Leta Keens the editor of my third book, Nomad, but a like-minded spirit who I adore & admire as well as author of must-have book, ‘Shoes for the Moscow Circus’. Leta hosted and discussed old-fashioned trades that continue to thrive in Australia. Her fascination & long history with specialized crafts people & their interesting workshops inspired her content & photographic record in ‘Shoes for the Moscow Circus’. She ‘showed-and-told’ some of the trades in her book which cover broom-makers, doll parts, flag structuring & of course shoes for the Moscow circus amongst many others. It was an absolute pleasure & hit.
“Twenty-odd years ago I visited a terrazzo factory. It wasn’t the first factory I’d ever visited – as a kid, I’d been to some distant relative’s clock factory, and gone on a school excursion to a biscuit factory and then, on a working holiday in England, had a short-lived job counting nuts and bolts in a handmade car factory. But the terrazzo factory was the first one that made a lasting impression – the old Italians working there, the great stacks of terrazzo in pastel tones, the rusty old 44 gallon drums full of intensely coloured pigment, and just the fact that something could look like nothing from outside, and be completely gorgeous inside. I wrote about that factory in a magazine that closed down soon after…and so did the factory. For years, I thought it would make a fantastic series in a magazine – visiting factories and writing about them. But the right magazine didn’t exist. Luckily for me, a publisher asked me to write a book.

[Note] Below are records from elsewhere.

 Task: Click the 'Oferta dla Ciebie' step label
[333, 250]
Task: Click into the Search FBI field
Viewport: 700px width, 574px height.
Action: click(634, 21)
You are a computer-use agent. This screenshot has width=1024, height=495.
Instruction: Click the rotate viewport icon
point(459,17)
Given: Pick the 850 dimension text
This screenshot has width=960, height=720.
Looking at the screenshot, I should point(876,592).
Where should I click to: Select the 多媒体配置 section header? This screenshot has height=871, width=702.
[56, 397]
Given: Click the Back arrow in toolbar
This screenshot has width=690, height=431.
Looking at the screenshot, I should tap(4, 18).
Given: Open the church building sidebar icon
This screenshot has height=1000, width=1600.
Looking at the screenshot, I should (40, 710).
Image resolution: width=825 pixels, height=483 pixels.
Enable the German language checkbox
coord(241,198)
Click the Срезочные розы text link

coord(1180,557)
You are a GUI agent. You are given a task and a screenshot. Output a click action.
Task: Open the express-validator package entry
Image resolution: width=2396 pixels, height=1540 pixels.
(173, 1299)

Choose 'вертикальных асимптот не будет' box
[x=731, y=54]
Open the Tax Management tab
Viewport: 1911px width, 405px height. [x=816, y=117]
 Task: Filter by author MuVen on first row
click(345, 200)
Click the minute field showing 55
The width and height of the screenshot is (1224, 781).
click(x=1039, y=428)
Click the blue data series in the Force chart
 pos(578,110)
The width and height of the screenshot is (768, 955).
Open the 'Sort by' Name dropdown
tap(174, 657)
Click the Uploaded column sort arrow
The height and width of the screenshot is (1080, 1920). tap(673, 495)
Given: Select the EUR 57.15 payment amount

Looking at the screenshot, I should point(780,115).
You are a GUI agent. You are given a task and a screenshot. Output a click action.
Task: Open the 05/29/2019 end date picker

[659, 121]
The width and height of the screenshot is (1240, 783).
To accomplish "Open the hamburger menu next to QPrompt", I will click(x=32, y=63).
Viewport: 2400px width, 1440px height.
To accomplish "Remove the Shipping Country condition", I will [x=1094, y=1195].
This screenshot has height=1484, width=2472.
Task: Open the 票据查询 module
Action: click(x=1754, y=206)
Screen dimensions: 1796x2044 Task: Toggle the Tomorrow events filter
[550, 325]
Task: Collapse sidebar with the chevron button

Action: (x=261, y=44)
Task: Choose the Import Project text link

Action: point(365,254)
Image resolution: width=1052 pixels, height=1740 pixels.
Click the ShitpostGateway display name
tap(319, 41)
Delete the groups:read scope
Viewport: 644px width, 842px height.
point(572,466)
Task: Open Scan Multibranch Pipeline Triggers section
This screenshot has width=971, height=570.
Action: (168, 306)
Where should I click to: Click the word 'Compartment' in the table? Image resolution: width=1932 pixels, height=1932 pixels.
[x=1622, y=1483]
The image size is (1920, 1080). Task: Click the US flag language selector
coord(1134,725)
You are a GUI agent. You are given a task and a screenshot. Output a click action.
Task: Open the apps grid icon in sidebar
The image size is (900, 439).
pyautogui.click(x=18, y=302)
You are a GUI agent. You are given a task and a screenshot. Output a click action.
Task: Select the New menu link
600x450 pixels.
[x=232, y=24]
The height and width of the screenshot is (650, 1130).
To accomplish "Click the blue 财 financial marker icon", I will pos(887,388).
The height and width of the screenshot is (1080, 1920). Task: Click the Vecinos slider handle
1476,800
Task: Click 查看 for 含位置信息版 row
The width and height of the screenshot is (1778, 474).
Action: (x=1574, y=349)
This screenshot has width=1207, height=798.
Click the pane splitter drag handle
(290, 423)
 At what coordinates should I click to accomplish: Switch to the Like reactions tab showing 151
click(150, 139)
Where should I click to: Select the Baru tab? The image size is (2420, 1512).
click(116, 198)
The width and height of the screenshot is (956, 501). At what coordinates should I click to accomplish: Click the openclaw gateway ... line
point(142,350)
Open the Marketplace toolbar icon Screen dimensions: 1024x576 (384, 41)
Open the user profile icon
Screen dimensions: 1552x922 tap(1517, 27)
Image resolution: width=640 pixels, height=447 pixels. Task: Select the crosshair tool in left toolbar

Shoes for the Moscow Circus is a celebration of trades & industries – dirty words in our society, I’ve realised. I visited more than 25 factories & workshops for the book (including an umbrella factory, a broom factory and a place that makes robes for clergy) and what I found was completely unexpected. In the workshop I’d like to share some of those discoveries – of the people, most of whom don’t realise they’re doing anything special; the places, which ranged from an oversized shed in a suburban street to a semi-industrial complex; and the amazing objects they make, many of which are better known overseas than they are here.”